A Fine Gloss By Hillier


, The Washington Post
Tirsdag, 4. februar

 

The program Paul Hillier conducted Sunday at the University of Maryland's Clarice Smith Performing Arts Center was full of surprises and striking contrasts. More important, like all musical activities in which Hillier is involved, it was intelligently prepared and polished to a high gloss. He is one of the most important choral directors of our time, and the 12-voice a cappella Danish chorus Ars Nova upheld the reputation he has built with the Hilliard Ensemble and the Theatre of Voices. Like much of his work, the performance presented, perfectly, music that is seldom heard and eminently worth hearing.
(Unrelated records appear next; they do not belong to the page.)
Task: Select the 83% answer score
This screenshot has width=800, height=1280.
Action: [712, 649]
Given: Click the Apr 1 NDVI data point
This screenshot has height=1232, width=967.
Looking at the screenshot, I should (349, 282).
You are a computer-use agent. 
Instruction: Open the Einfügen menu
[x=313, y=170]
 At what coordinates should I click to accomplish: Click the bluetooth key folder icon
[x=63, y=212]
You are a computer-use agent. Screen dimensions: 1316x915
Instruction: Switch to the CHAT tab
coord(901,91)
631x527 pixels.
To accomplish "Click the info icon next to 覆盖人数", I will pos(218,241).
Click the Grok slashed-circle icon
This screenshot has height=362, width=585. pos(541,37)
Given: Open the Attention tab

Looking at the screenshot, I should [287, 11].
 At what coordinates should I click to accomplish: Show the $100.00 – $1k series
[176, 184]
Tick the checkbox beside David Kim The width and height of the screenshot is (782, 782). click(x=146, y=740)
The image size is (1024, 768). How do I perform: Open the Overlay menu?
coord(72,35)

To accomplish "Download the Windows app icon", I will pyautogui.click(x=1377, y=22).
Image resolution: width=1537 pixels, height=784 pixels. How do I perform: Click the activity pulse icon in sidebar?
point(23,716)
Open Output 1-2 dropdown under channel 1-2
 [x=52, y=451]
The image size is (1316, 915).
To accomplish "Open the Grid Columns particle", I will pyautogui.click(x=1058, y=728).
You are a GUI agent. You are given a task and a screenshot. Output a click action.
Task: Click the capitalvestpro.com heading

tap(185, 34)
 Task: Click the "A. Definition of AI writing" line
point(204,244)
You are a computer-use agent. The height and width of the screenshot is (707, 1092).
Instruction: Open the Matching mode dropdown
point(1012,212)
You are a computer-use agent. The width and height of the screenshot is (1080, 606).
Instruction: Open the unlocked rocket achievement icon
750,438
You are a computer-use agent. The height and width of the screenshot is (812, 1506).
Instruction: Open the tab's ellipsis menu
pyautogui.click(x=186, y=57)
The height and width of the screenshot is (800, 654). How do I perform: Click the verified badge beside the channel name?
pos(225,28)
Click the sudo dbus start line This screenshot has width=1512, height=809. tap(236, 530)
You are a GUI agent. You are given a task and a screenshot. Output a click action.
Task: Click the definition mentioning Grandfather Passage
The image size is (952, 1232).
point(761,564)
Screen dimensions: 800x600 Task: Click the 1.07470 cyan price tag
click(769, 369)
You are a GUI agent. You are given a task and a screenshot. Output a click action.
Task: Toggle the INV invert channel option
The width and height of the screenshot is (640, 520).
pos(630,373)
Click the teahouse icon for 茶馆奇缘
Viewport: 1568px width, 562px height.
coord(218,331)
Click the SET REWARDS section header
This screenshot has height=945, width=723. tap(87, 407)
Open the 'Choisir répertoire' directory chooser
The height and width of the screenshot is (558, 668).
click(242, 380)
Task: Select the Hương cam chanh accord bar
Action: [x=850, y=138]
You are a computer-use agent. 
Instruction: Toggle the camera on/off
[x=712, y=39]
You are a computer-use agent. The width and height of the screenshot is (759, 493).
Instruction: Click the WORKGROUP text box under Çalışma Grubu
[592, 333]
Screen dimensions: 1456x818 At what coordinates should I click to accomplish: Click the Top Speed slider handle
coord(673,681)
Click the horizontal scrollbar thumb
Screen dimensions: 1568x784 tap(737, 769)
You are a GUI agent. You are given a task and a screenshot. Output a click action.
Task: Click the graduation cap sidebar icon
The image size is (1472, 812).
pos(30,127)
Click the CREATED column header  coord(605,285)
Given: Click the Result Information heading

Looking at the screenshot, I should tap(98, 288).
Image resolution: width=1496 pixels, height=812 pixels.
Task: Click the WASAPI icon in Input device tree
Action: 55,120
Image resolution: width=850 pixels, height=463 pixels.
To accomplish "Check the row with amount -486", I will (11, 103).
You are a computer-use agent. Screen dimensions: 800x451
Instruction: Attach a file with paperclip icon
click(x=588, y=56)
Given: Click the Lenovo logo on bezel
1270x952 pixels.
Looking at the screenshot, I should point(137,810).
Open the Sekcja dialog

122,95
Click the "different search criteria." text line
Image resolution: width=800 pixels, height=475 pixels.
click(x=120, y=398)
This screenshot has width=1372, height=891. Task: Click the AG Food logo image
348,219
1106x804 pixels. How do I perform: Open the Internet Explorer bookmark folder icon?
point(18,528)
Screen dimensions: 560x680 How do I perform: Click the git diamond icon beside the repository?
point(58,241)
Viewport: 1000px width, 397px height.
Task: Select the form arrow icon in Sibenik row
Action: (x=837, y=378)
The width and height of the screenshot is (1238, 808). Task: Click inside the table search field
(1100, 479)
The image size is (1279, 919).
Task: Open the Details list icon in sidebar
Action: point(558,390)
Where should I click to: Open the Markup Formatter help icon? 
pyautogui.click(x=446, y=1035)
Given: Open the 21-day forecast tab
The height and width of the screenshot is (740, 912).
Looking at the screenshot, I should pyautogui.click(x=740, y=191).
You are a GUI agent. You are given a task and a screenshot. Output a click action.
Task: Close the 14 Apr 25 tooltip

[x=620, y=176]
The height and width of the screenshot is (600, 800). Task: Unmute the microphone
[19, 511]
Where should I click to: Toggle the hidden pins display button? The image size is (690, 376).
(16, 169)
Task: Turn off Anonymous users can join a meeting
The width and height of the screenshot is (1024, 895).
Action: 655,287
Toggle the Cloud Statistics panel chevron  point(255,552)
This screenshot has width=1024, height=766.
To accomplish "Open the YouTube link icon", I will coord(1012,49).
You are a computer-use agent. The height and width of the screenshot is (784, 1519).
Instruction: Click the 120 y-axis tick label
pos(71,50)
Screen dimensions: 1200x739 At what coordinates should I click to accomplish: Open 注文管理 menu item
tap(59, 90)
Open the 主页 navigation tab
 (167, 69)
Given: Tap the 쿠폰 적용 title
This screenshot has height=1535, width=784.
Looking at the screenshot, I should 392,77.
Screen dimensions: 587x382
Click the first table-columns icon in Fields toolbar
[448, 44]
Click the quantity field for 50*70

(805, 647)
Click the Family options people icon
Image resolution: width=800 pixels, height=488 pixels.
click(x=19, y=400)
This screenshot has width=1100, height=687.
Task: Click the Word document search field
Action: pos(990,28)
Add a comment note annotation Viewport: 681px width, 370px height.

This fascinating program was sung with transparent balances, harmonies in precise intonation and an expressive range as wide as the material, composed five centuries apart. It included modern music by Scandinavian composers and 16th-century music by English and Flemish composers: William Byrd and the less familiar Giaches de Wert and Jacob Obrecht.

The singers were totally at ease in the smooth, mellifluous polyphony of the old masters, which opened the program, and in the "Dominus regit me" of Carl Nielsen, dating from 1929 but in a style indebted to Renaissance music.

Then came the surprises and contrasts. First was 1980's "Wie ein Kind" ("Like a Child"), by Per Nørgård, in which a lullaby (sung with nonsense syllables) morphs into a funeral march. There were cries, incantations, vocal glissandi and a contrasting, bucolic second movement. It was followed by Pelle Gudmundsen-Holmgreen's "Three Stages", a new work commissioned by Ars Nova, which samples Luciano Berio in a first movement based on street cries of 17th-century London, and Clement Janequin (c. 1485-1558) in the second movement, which bubbles over with imitations of bird song. The contrasting images (bustling urban life and deep, tranquil forests) are curiously synthesized in the third movement.

Less experimental music by Sven-David Sandström, Bent Sørensen and Arvo Pärt agreeably filled out the second half.